[Stored data entries]
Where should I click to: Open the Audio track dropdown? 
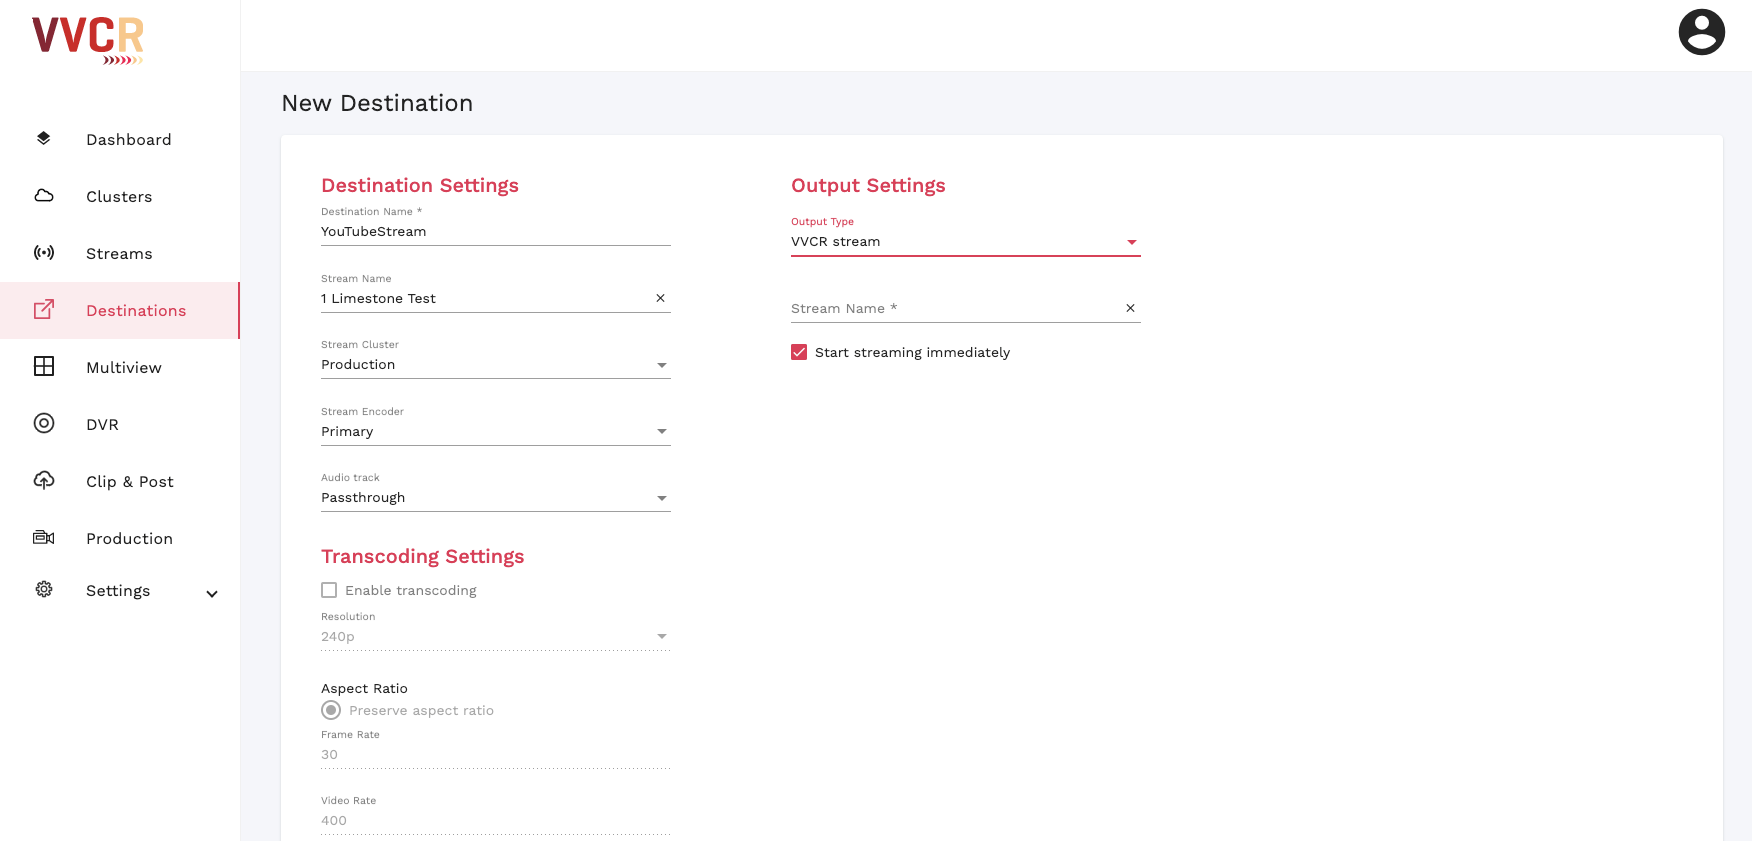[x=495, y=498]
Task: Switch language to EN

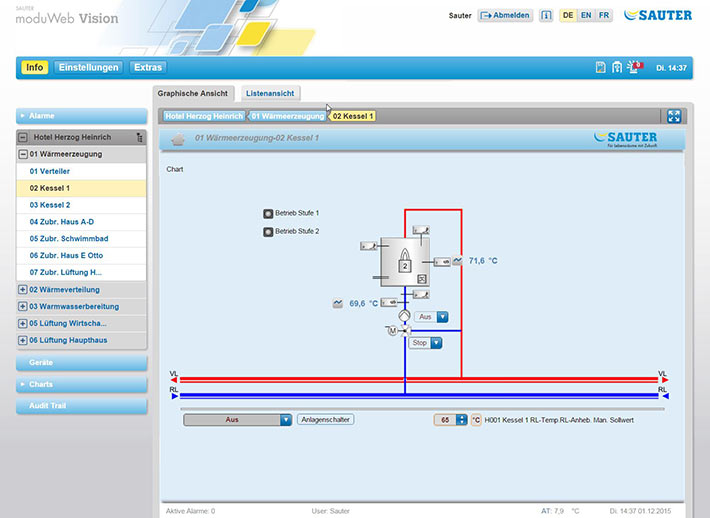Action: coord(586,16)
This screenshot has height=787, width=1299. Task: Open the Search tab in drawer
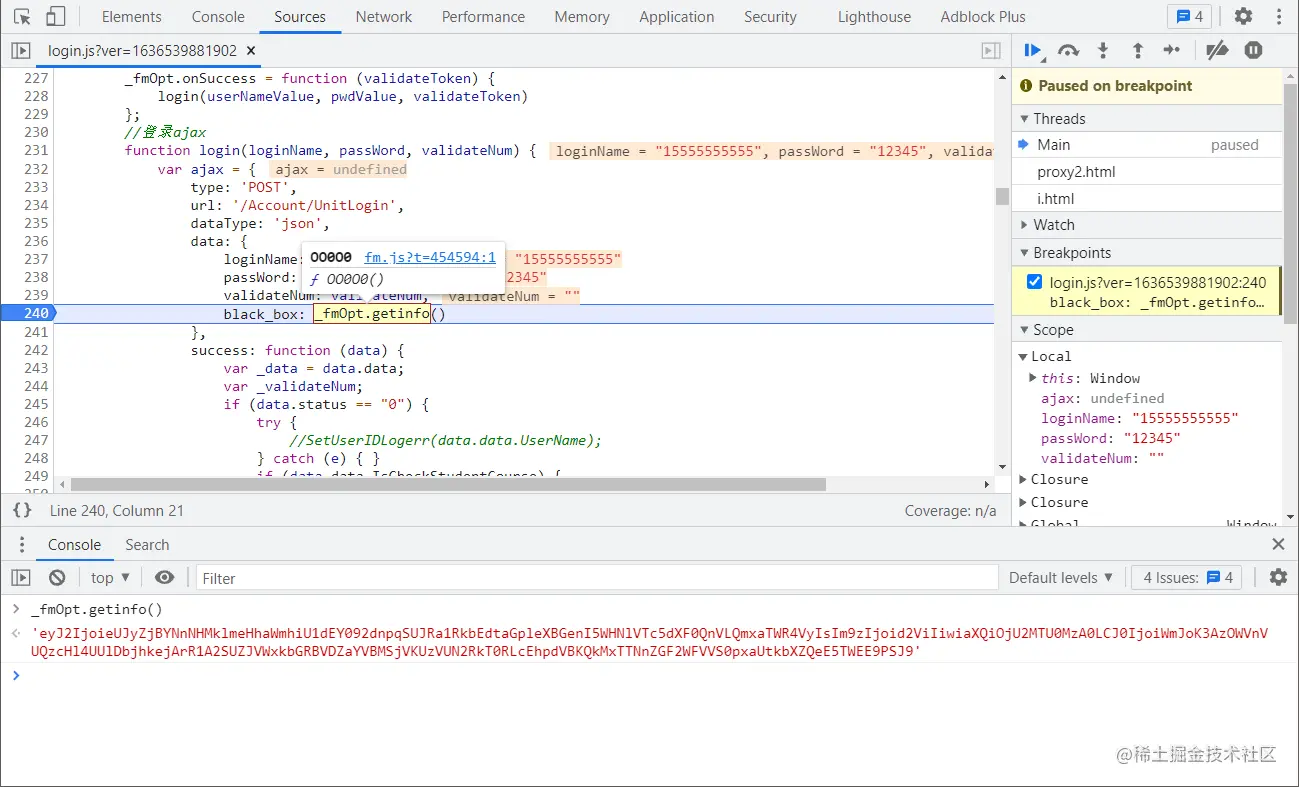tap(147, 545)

About this task
Return only the lines that start at the line containing "This screenshot has" and finish at the last line of the entries, exactly as written and without pictures.

Solution to this exercise
This screenshot has height=787, width=1299. Task: Open the Search tab in drawer
tap(147, 545)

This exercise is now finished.